Crunching the numbers
Queueing systems obviously have become more commonplace, as businesses look to strike a balance between availability and customer experience. Even with a scalable infrastructure, you may still have bottlenecks within the system that will crash under extreme pressure, so queuing systems probably have their place.
We’ve talked before about streamlining third parties and stripping out all the non-essentials to lighten the load as much as possible. But, a lot of web stacks are now so complex, that it’s hard to simplify your offering with any degree of confidence. Some clients have plans in place or a list of functions they can switch off – wish lists, recommendations and such – along with special highly-cached versions of their sales product listings, to reduce the amount of load on the back end.
What does effective testing look like?
Traffic surges can happen for lots of reasons. One client recently told us about the web performance problems they experienced after a social media influencer featured one of the company’s products in a high-profile post.

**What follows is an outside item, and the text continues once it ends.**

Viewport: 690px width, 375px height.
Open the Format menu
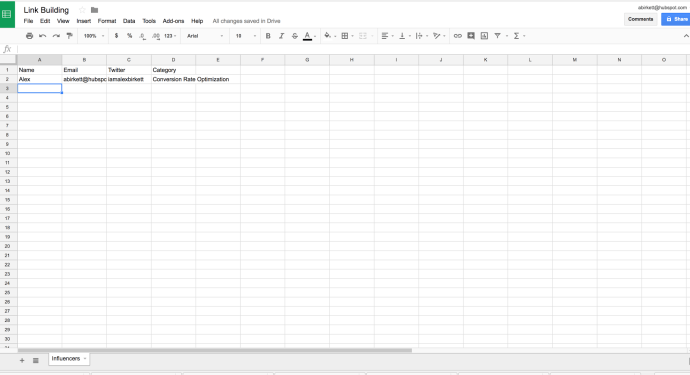click(107, 21)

Effective and regular testing will help prepare for this kind of traffic – we recommend three load testing methods:
- A benchmark test that looks at historical peaks, replicating traffic to repeat the same profile and measuring how the site responds, where it fails and how it fails.
- A soak test takes a figure that represents the most users that a site could host at any one time without sacrificing the user experience (UX) too much and measures how long this load could be sustained before the site starts to fail.

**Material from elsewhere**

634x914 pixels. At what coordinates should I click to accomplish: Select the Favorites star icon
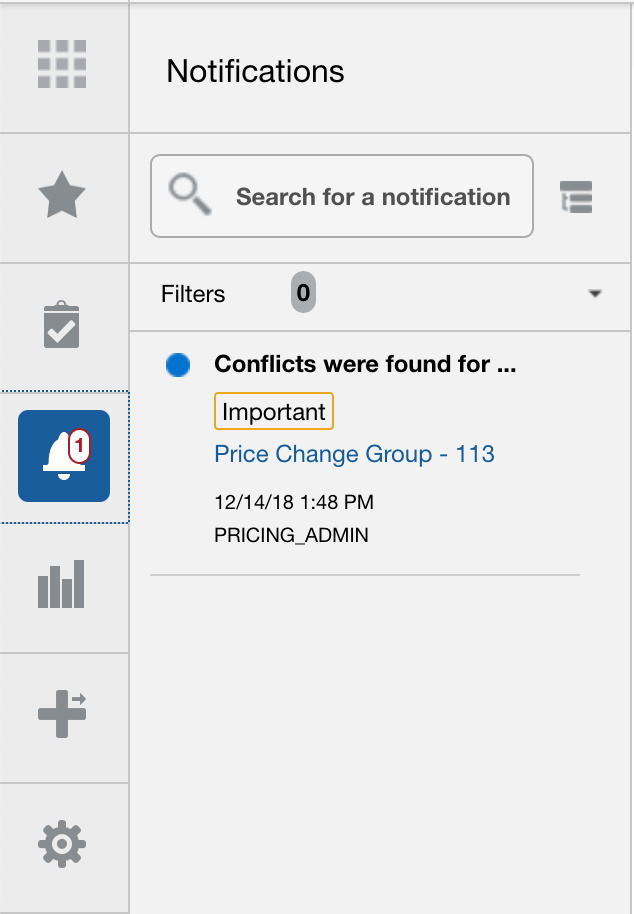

- A spike test hits the site hard with peak load in a very short time span to replicate a sudden surge.
Everything we do is based on real data and carried out from a customer perspective. No-one can prepare for the unknown but if you take what you do know and use that as your baseline for the future (with a healthy percentage on top), you’ll know what your head room looks like.
How important is monitoring UX vs server health?
Ideally, you should be monitoring both.
Obviously, server health is the thing that will give you an advanced warning when you’re hitting the limits on your infrastructure – especially with some of the increasingly large stacks that we’re seeing on modern ecommerce sites.
That said, there are lots of problems that may appear to the user but won’t trigger an alert. Which makes it equally important to monitor from the user side, especially where third parties are integrated. The user’s ability to interact freely with the site is also a focus of thinkTRIBE’s load testing: we execute journeys in real browsers, checking that content is coming back properly (not just cursory checks on various HTTP exchanges). This means we can catch the odd cases that impact functionality client-side.
Prepare for peaks that are significantly higher than the business projections might be. If you call it a day at +10%, say, you’ll be heading into unknown territory if you do experience a sudden spike in demand. Better to know how your site will perform now so you can plan your strategy.
With so many clients moving to cloud solutions the kind of blocking factors associated with fixed infrastructure aren’t really there, although scaling on the cloud is not as simple as it seems. In any case, you should still test in advance because you’ll be in a sticky spot if that spike kicks in and you have to start manually scaling stuff up at speed.
Even if there are things you can’t fix right now, learn from your experience. Instead of mourning lost productivity, focus on how you could prevent it happening again in the future.
It’s never too early to prepare. Start a dialogue sooner rather than later with all the people who are keeping the wheels turning on your complex online infrastructure, so you can be ready for the unexpected.